(Work to do): Copy the entries word for word, starting with the line that contains "You are a computer-use" and going on through the end of the entries. Leave the pictures out of your copy.

(Extracted entries):
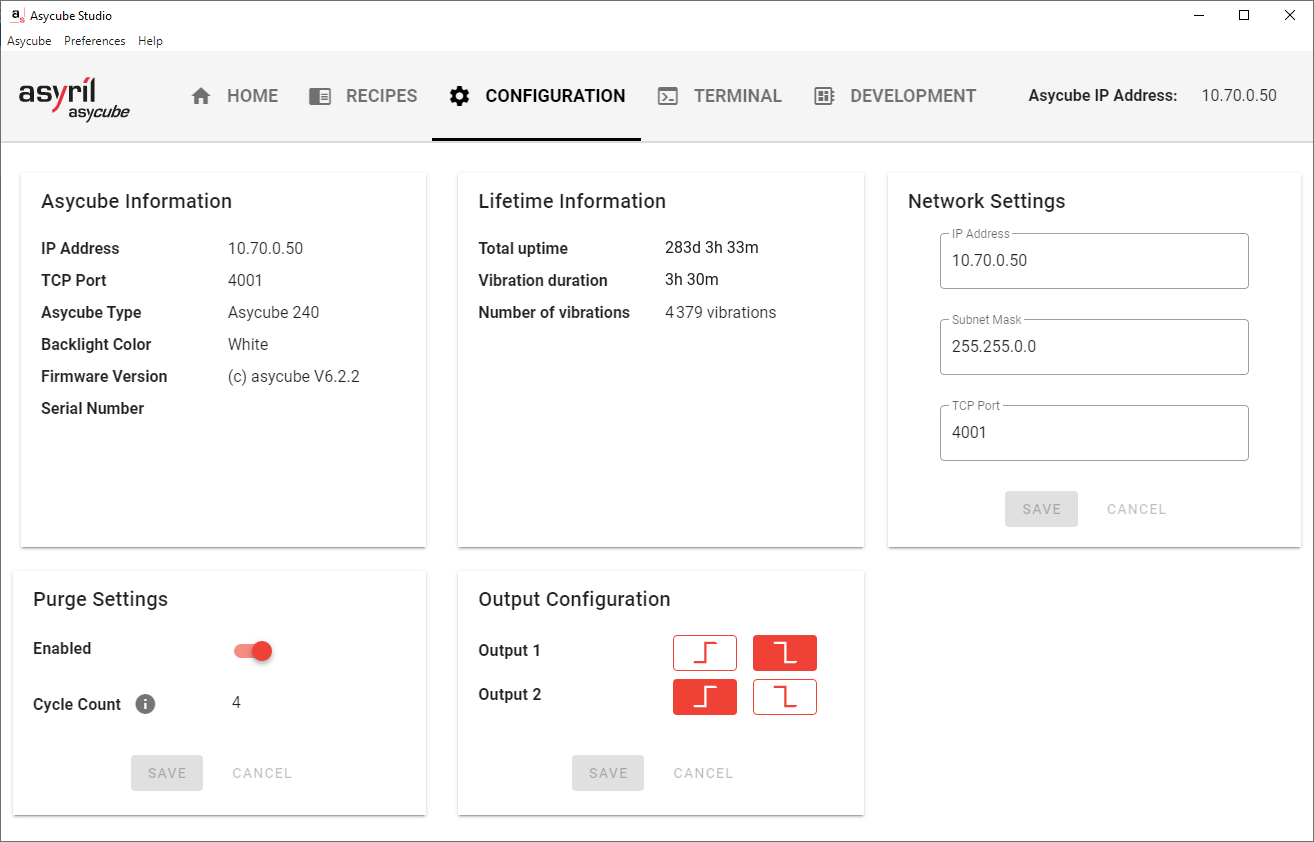Select rising edge for Output 1

pyautogui.click(x=705, y=652)
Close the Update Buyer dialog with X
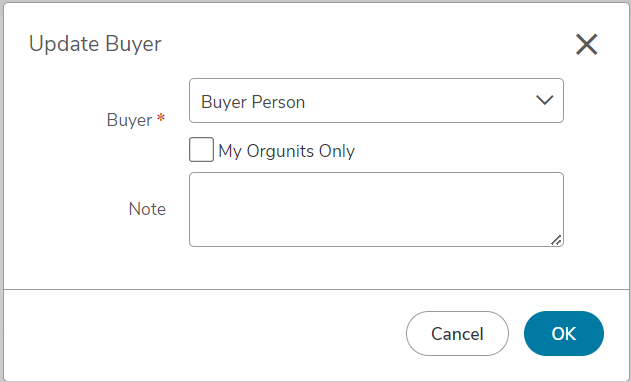Image resolution: width=631 pixels, height=382 pixels. click(586, 44)
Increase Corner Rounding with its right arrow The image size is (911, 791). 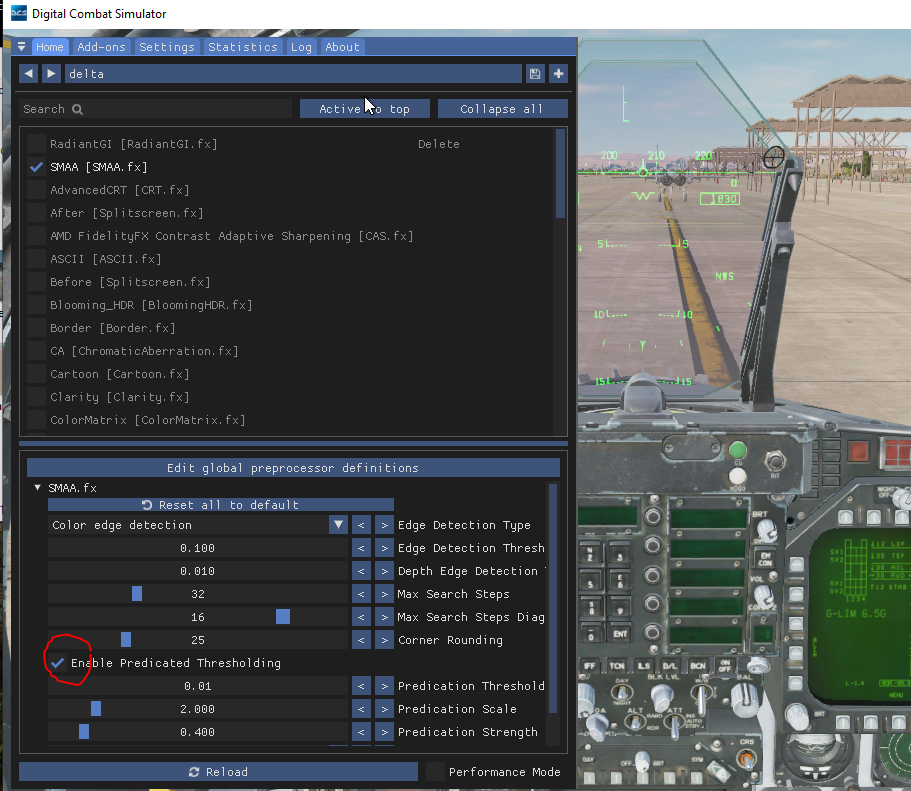[384, 640]
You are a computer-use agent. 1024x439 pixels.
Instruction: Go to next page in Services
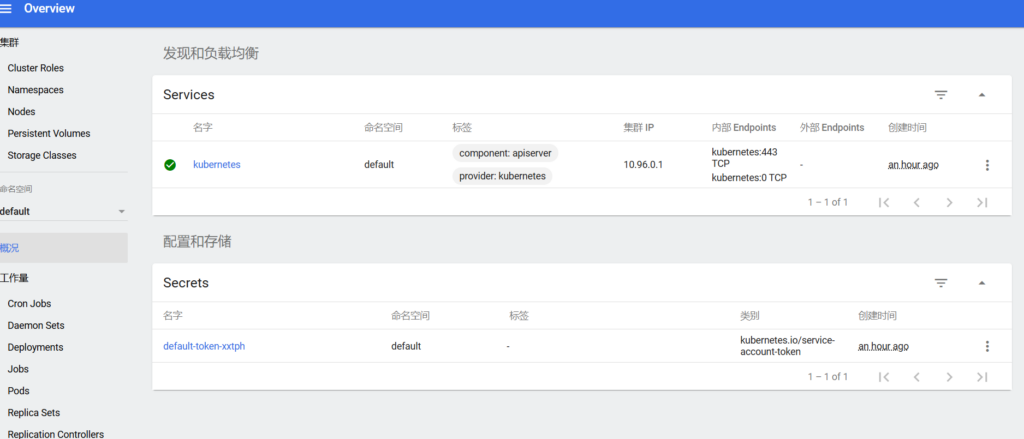pos(949,202)
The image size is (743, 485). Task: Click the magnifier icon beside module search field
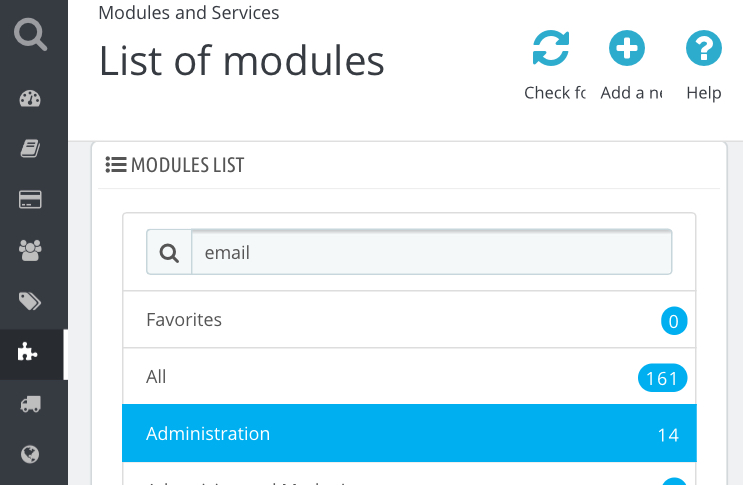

(Written solution):
You are a computer-use agent. 1024x439 pixels.
Instruction: Go to next page in Services
pos(949,202)
The image size is (743, 485). Task: Click the magnifier icon beside module search field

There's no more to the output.